PCR-Jubiläum

Drei Millionen Gurgel-Tests bisher ausgegeben

Ein glattes „Nicht genügend“ stellen Eltern dem Bildungsministerium für die Organisation der PCR-Testungen in Schulen aus. Auch am Freitag warteten Tausende Lehrer und Schüler noch auf ihre Ergebnisse. Deutlich besser klappt es bei der vom Land organisierten Aktion „NÖ gurgelt“. Wie die „Krone“ erfuhr, wurden mit Stand Freitag bereits drei Millionen Checks ausgegeben.

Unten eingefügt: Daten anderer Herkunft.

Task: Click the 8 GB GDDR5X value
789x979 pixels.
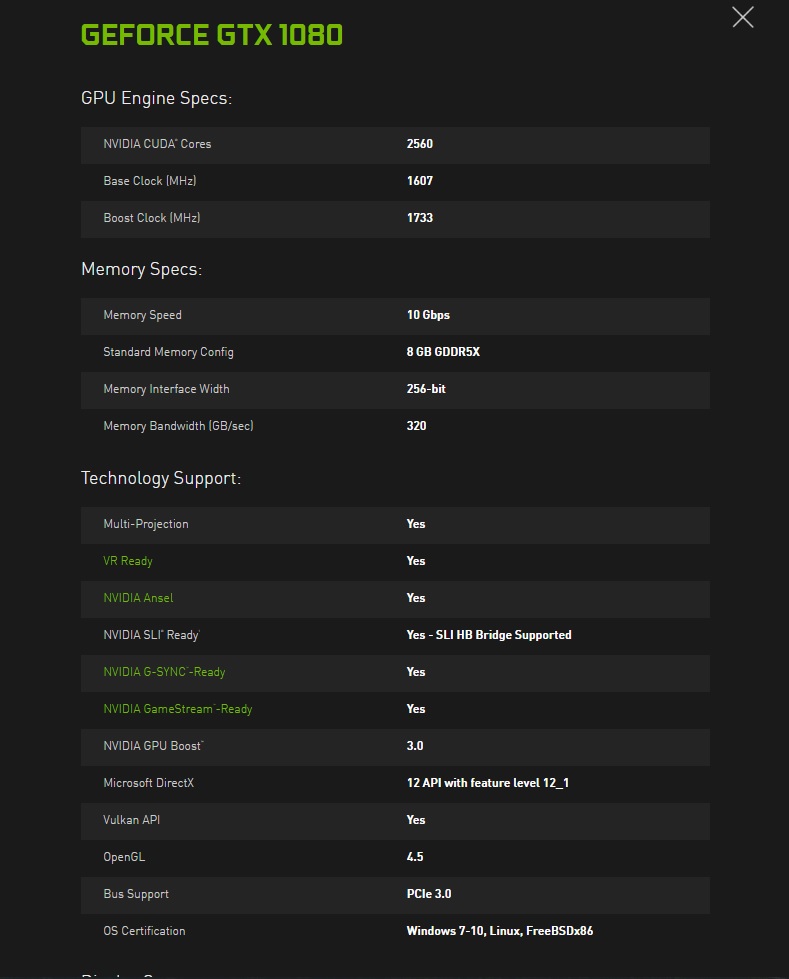Action: tap(443, 352)
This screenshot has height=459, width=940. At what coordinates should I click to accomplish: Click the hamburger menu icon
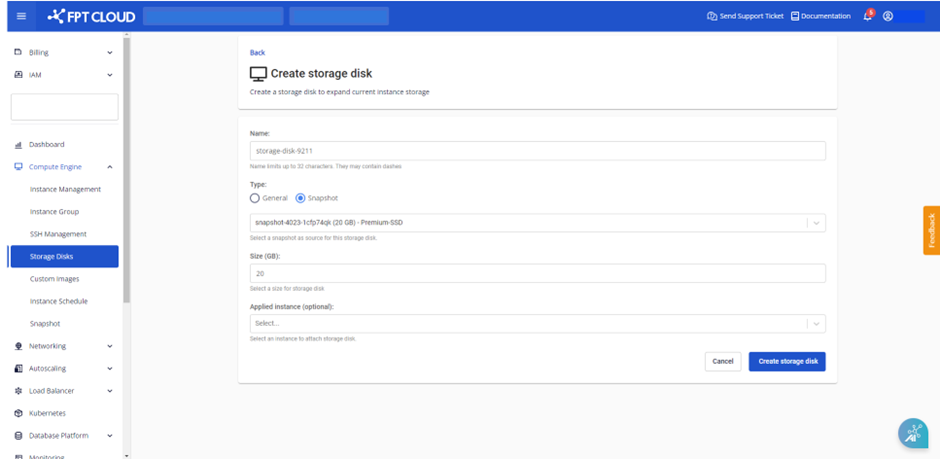pos(21,16)
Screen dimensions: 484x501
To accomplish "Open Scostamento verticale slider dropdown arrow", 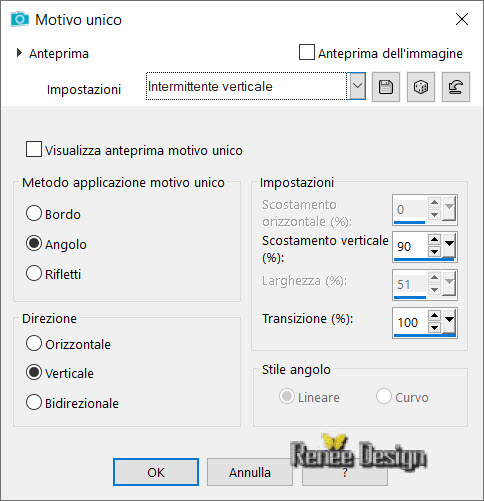I will 449,245.

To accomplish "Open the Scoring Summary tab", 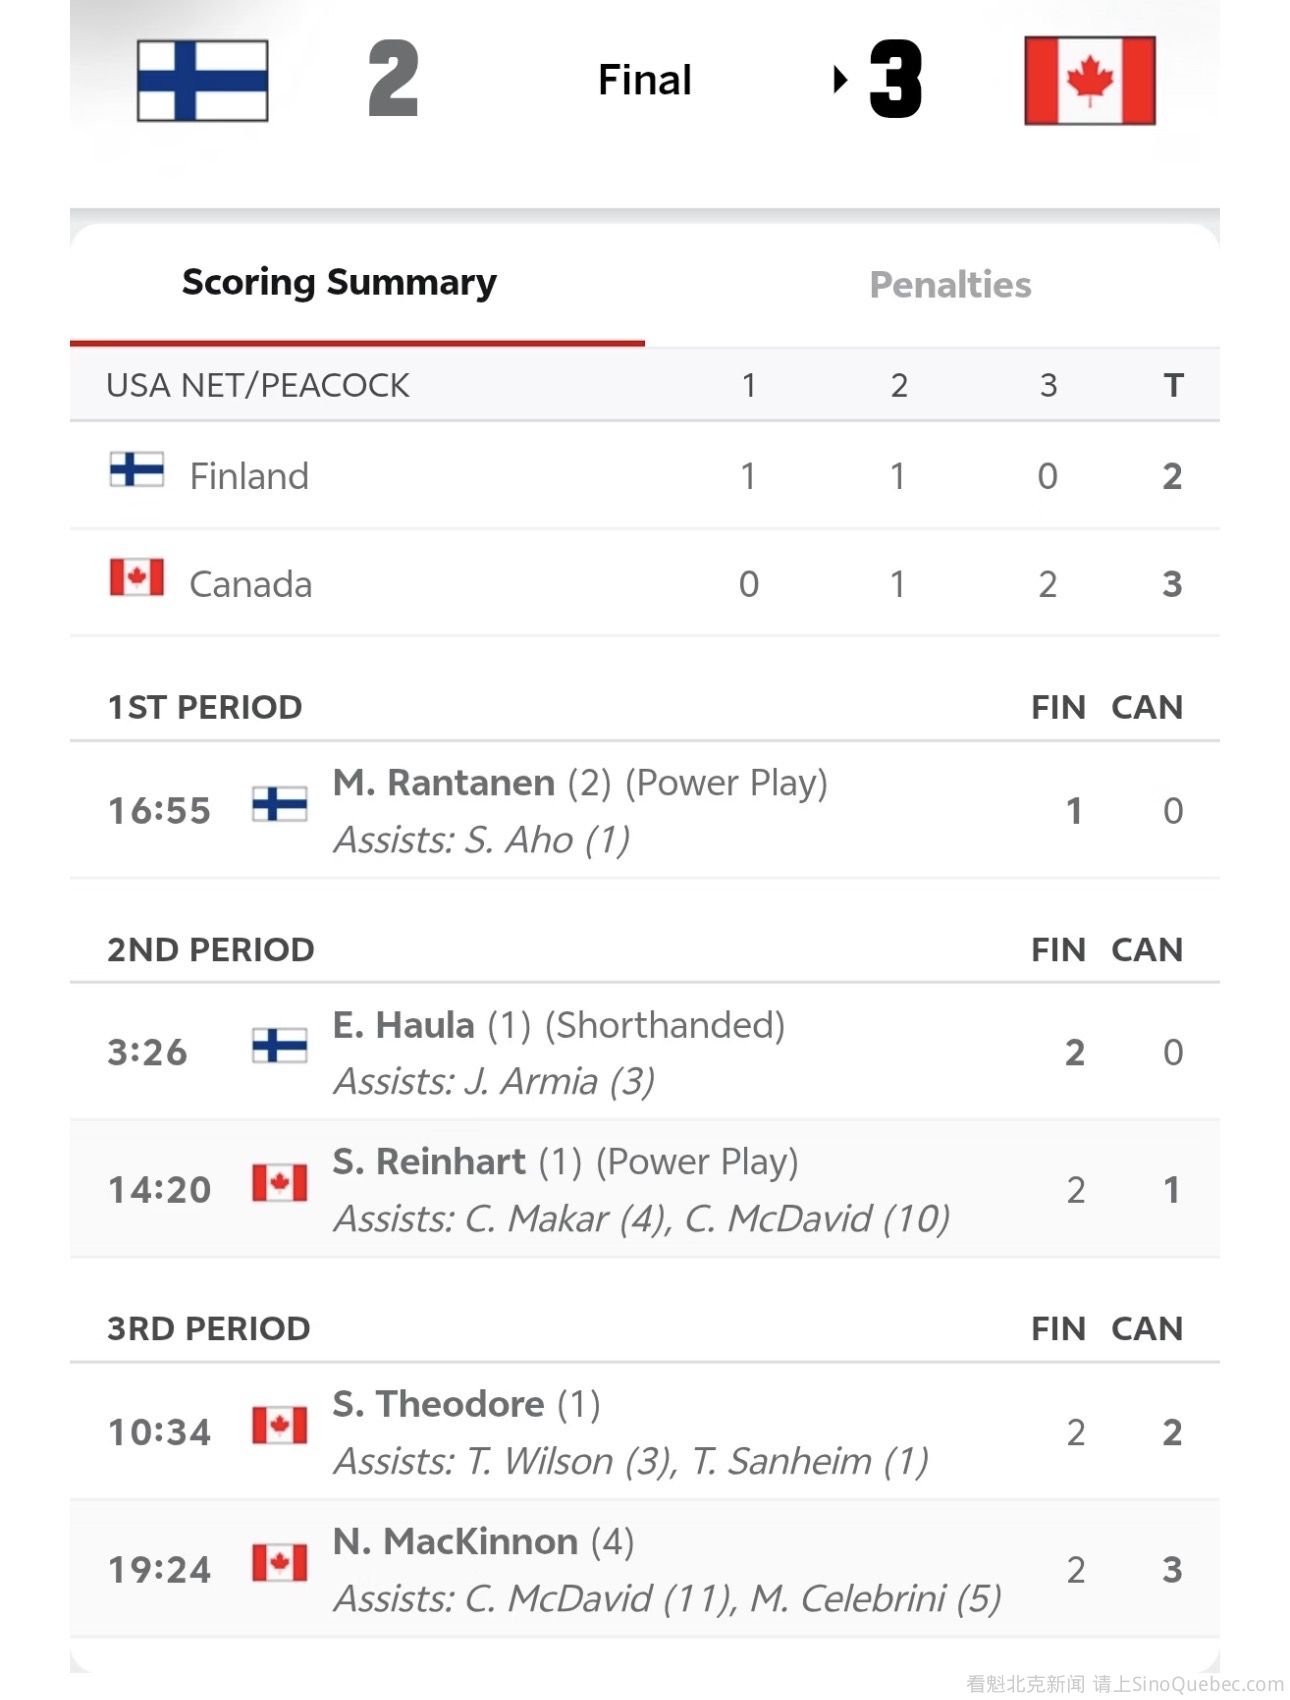I will point(339,283).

Insgesamt 2548 positive Tests wurden am Freitag gemeldet. Die Zahl der Neuinfektionen bleibt damit vorerst auf hohem Niveau stabil. Mit ein Grund dafür, so meinen zumindest Experten, dürfte auch sein, dass aktuell viele Infizierte gar nicht gefunden werden, weil es nach der Infektion zu keiner Erkrankung oder nur zu milden Symptomen kommt und sich Betroffene daher nicht testen lassen. An der Verfügbarkeit des Testangebots liegt es wohl aber nicht.

Rücklaufquote gestiegen
Laut Sanitätsstab wurden bis Freitag drei Millionen Gurgel-Tests im Rahmen der Aktion „NÖ gurgelt“ bei Spar ausgegeben. Den steigenden Zahlen entsprechend ist zuletzt auch die Rücklaufquote gestiegen, lag vergangene Woche sogar bei 33,3 Prozent. Mehr als 1200 Fälle konnten in der Vorwoche aufgedeckt werden. Mit einer Positivrate von 1,2 Prozent liegt man in NÖ noch deutlich hinter Bundesländern wie Salzburg und Oberösterreich.

„Verdachtsfälle melden“
Trotz kleiner Ausfälle in den Laboren können aktuell 92 Prozent der Proben binnen 24 Stunden untersucht werden. „Um dies weiter gewährleisten zu können, ist es wichtig, dass sich Verdachtsfälle mit Symptomen direkt bei Notruf 1450 melden“, appelliert Gesundheitslandesrätin Ulrike Königsberger-Ludwig. Wohl um sich einzelne Quarantäne-Tage zu sparen, dürften sich Infizierte zuletzt immer häufiger mit den nicht behördlichen Gurgel-Checks untersuchen lassen.

SPÖ ortet „Test-Skandal“
Keine oder auch falsche Ergebnisse von den Checks am Dienstag erhielten gestern viele Lehrer und Schüler im Land. Auch die SPÖ findet dafür klare Worte. „Das Bildungsministerium verspricht Sicherheit und liefert totales Chaos“, kritisiert Landesgeschäftsführer Wolfgang Kocevar.